▶ Requirements:
A. In the steelhead forum thread, which direction do fall/winter run fish run most of the time?
B. Translate this sentence from the steelhead forum thread into Spanish: "I think skams are easier to catch but harder to land."

▶ Excerpted text:
- - - -
Ive noticed that the tail is larger on skams compared to winter runs (lil manistee strain) and they are also more streamlined and slender compared to the big shouldered winter run fish. 

Summer run steelhead = skamania

Fall/winter run steelhead = little mainstee strain.

Both may run in the spring but most skams are already in the river spawning or spawned out when the big spring run occurs.


----------



## ausable_steelhead (Sep 30, 2002)

> Comparing fall runs to skamanias is pretty much like comparing welterweights to heavyweight fighters....or, it used to be that way. That being said, you still see alot more teener weight skams than you do fall runs. Everything else being equal,ie water temps/speed and freshness of the fish, that is where the fun begins.


I think both are crazy fish to get. I probably just like fall fishing better, hence my preference for fall steelies. I don't think I've ever got into skams in perfect conditions though. I've heard the best way to see what they got is on a flip off the piers. They're fun, but the bite seems less consistent with them. Few day old fall fish are absolute BULLETS in the river!



> I remember seeing you down there [the white chevy] back when there was elbow room available


I don't think it's changed much as far as pressure. Then again I haven't been on the Big Man is quite awhile, last time I fished skams there was 2007.


----------



## steely74 (Feb 9, 2010)

REG said:


> Comparing fall runs to skamanias is pretty much like comparing welterweights to heavyweight fighters....or, it used to be that way. That being said, you still see alot more teener weight skams than you do fall runs. Everything else being equal,ie water temps/speed and freshness of the fish, that is where the fun begins.


Ive definitely gotta agree with Reg on this one. Ive compared the fighting ability of both fish and this is what I came up with.

Skamania = more acrobatic Im 6 foot tall and have had them almost jump eye level with me. Blistering knuckle busting initial runs anyone who has caught fresh skams on a centerpin knows what I am talking about. They often throw off an angler by charging straight at you and they often shoot upstream rather than downstream like most other fish including salmon. They do run out of steam quicker because of the warmer water temps and they put all their might into that first run. Skams often shoot up the river rather quickly so if you catch them up high in the river system they do lose some of their fighting ability since they expend much of their energy into traveling to find better water temps.

Fall / winter run fish = less acrobatic but fall fish do jump. They fight longer due to the colder water temps and do not run out of steam as quickly. They also the majority of the time run downstream so now you have to deal with the fish and the current which add another dimension of excitement to the fight. Then in the winter in the extremely cold water the fish lose some of their fighting ability and become lethargic.

I love catching both strains but I spend the most time fishing in the fall/winter since skams do not release well. Unless I have someone to give the fish to I limit my skam fishing depending on how many Ive been landing. I will say one thing over the course of a season I land many more winter run fish compared to skams. Broken leaders is a common occurrence fishing skams. Ive had them jump straight through trees leaving my whole rig and float a tangled mess in the branches. I think skams are easier to catch but harder to land. Ive seen many guys c&r skams to let them die a slow death thniking they are being ethical. To each his own but this drives me nuts  !


----------



## fishx65 (Aug 24, 2005)

I always catch a few Skams while fishing after dark for big browns on the Big M. I throw shallow bodybaits all night long in late june through July. My best nights have always been after big rains when the water is high.
- - - -
▶ Provided material:

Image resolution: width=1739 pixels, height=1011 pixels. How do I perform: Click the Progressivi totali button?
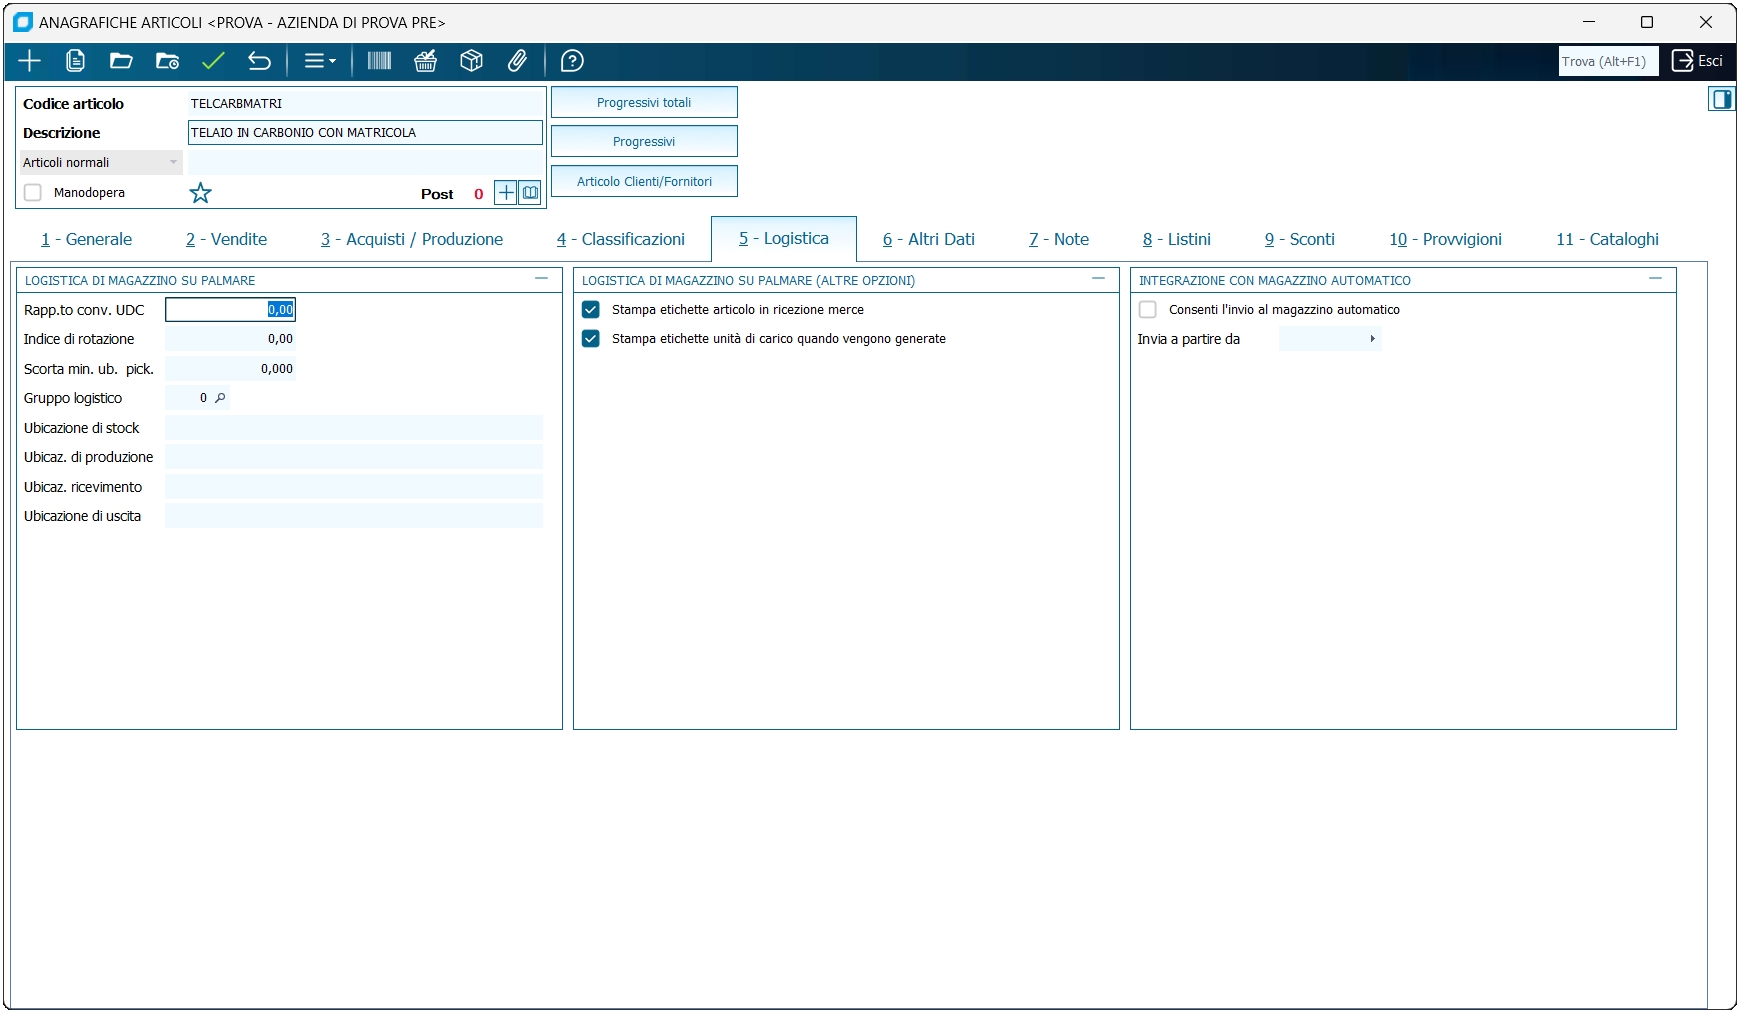point(644,102)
- - - -
▶ Results in order:
A. Downstream.

B. Creo que los skams son más fáciles de pescar pero más difíciles de sacar del agua.